Atas permasalahan itu BPK RI Perwakilan Lampung merekomendasijan kepada Dinas Pekerjaan Umun untuk memasukkan PT Bentang Kharisma Karya, pelaksana proyek tersebut ke dalam daftar hitam (blacklist) LKPP.
Kemudian, jaminan pelaksanaan pekerjaan sebesar Rp499.205.000 pada lembaga penjamin proyek untuk segera dicairkan dan disetorkan kepada kas daerah.
Saat dikonfirmasi terkait hal itu, Kabid Cipta Karya Dinas PU Bandarlampung, Supardi membenarkan bahwa proyek itu bermasalah.
Menurut dia, rekanan tidak mampu menyelesaikan pekerjaan tepat waktu sesuai kontrak kerja.
“Akibatnya, kami terpaksa memutus kontrak pekerjaan itu karena rekanan wanprestasi,” ujarnya saat ditemui harianmomentum.com Selasa (3/7/18).

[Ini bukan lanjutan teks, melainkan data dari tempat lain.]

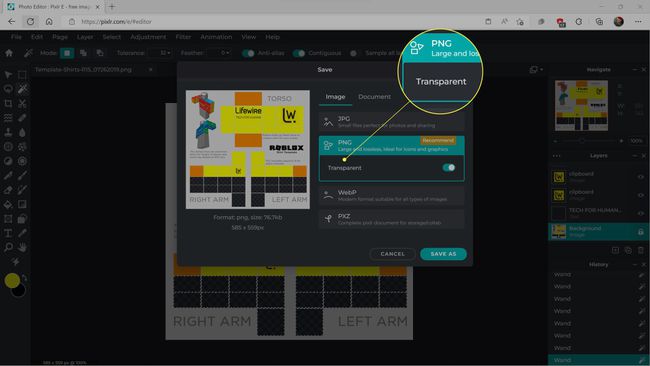Click the CANCEL button
The width and height of the screenshot is (650, 366).
[392, 254]
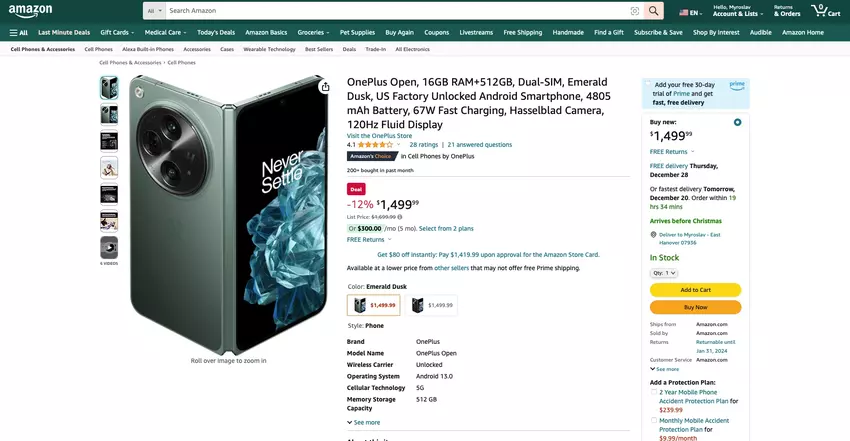Select the black color variant swatch

click(x=432, y=305)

Supardi mengatakan, saat ini pihaknya sedang memproses sanksi blacklist terhadap terusahaan itu.
“Sudah, sudah kami ajukan sanksi blacklist terhadap rekanan itu ke Inspektorat,” kilahnya.
Terkait jaminan pelaksanaan pekerjaan proyek itu, Supardi mengaku telah mencairkannya dari lembaga penjamin dan sudah menyetorkannya ke kas daerah yang dibuktikan dengan Surat Tanda Setor (STS) yang diserahkan ke BPK.
“Ya sesuai aturan, paling lambat 60 hari dari rekomendasi BPK harus dilaksanakan,” jelasnya.
Sementara Kepala Inspektorat Bandarlampung M Umar mengatakan hingga saat ini dirinya belum pernah membaca pengajuan sanksi blacklist tersebut.
Dia menjelaskan, sesuai aturan, Inspektorat hanya bersifat menerima pemberitahuan dari dinas terkait yang akan memberikan sanksi blacklist.
Selanjutnya kewenangan pemberi sanksi itu dikembalikan kepada PPK proyek tersebut.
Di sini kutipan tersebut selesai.